In [1]:
import torch
import torch.nn as nn

import torch.nn.functional as F # All functions that don't have any parameters
import numpy as np
from  boxScore  import boxScore
from sklearn.model_selection import KFold

from torch.utils.data import DataLoader # data management 
# 

from DatasetPrivate import MyDataset
import numpy as np

import wandb
import winsound


# ENSEMBLE LEARNING

# Random Forest

In [2]:
from sklearn.ensemble import RandomForestClassifier

years_array=["2018-19","2019-20","2020-21","2021-22"]

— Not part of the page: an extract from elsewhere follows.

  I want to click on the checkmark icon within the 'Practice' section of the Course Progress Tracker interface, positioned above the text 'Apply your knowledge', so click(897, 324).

stats_array=["traditional","advance"]
best_config_array=[]
n_estimators_array=[50,75,100,150]
for years in years_array:
    for stats in stats_array:
        best_acc=-1
        best_estimators=-1
        best_max_depth=-1
        box_score=boxScore(years,stats)
        x_train, x_test, y_train, y_test=box_score.separation()
        y_train=np.array(y_train)
        y_test=np.array(y_test)
        for n_estimators in n_estimators_array:
            for i in range(2,20):
                clf=RandomForestClassifier(max_depth=i, random_state=42,n_estimators=n_estimators)
                clf.fit(x_train,y_train)
                prediction=clf.predict(x_test)
                count=0
                for x,y in zip(prediction,y_test):
                    if(x[0]==y[0]):
                        count+=1
                acc=count/len(x_test)
                if acc> best_acc:
                    best_acc=acc
                    best_estimators=n_estimators
                    best_max_depth=i
        print("For {} with {} stats the best accuracy is {} with {} estimators and max depth {}".format(years,stats,best_acc,best_estimators,best_max_depth))
        config={
                    "architecture": "RandomForest",
                    "dataset":years+"_"+stats,
                    "n_estimators":best_estimators,
                    "val_acc":best_acc,
                    "max_depth":best_max_depth
            }
        best_config_array.append(config)

For 2018-19 with traditional stats the best accuracy is 0.7 with 50 estimators and max depth 7
For 2018-19 with advance stats the best accuracy is 0.66 with 100 estimators and max depth 6
For 2019-20 with traditional stats the best accuracy is 0.72 with 100 estimators and max depth 14
For 2019-20 with advance stats the best accuracy is 0.7 with 100 estimators and max depth 7
For 2020-21 with traditional stats the best accuracy is 0.7 with 75 estimators and max depth 5
For 2020-21 with advance stats the best accuracy is 0.68 with 100 estimators and max depth 3
For 2021-22 with traditional stats the best accuracy is 0.68 with 150 estimators and max depth 10
For 2021-22 with advance stats the best accuracy is 0.5 with 100 estimators and max depth 3


In [38]:
def wandbWriteEnsembles(project_name,best_config_array,name_runs):
    for config in best_config_array:
        
        

        run = wandb.init(project=project_name, config=config)
        val_acc=config.pop("val_acc")

        name=name_runs
        run.name=name
        config = wandb.config
        wandb.log({
                'val_acc':val_acc
                }
                )
        run.finish()

In [None]:
wandb.login()

for years in years_array:
    for stats in stats_array:
        project_name="T"+stats[0:3].capitalize()+years[2:].replace("-","")+"runs"
        wandbWriteEnsembles(project_name,best_config_array,"radomforest"+years)

In [2]:
def transform_y(y_train):
    y_train_1d=[]
    for el1 in y_train:
        tmp=1
        if(el1[0]==1):
            tmp=0
        y_train_1d.append(tmp)
    return y_train_1d

# ADA

In [30]:
from sklearn.ensemble import AdaBoostClassifier

best_acc=-1
clf = AdaBoostClassifier(n_estimators=100, random_state=42)
y_train_1d=transform_y(y_train)
y_test_1d=transform_y(y_test)
clf.fit(x_train,y_train_1d)
prediction=clf.predict(x_test)
count=0
for x,y in zip(prediction,y_test_1d):
    if(x==y):
        count+=1
acc=count/len(x_test)
if acc> best_acc:
    best_acc=acc
print(best_acc)

0.54


In [3]:
from sklearn.ensemble import AdaBoostClassifier

years_array=["2018-19","2019-20","2020-21","2021-22"]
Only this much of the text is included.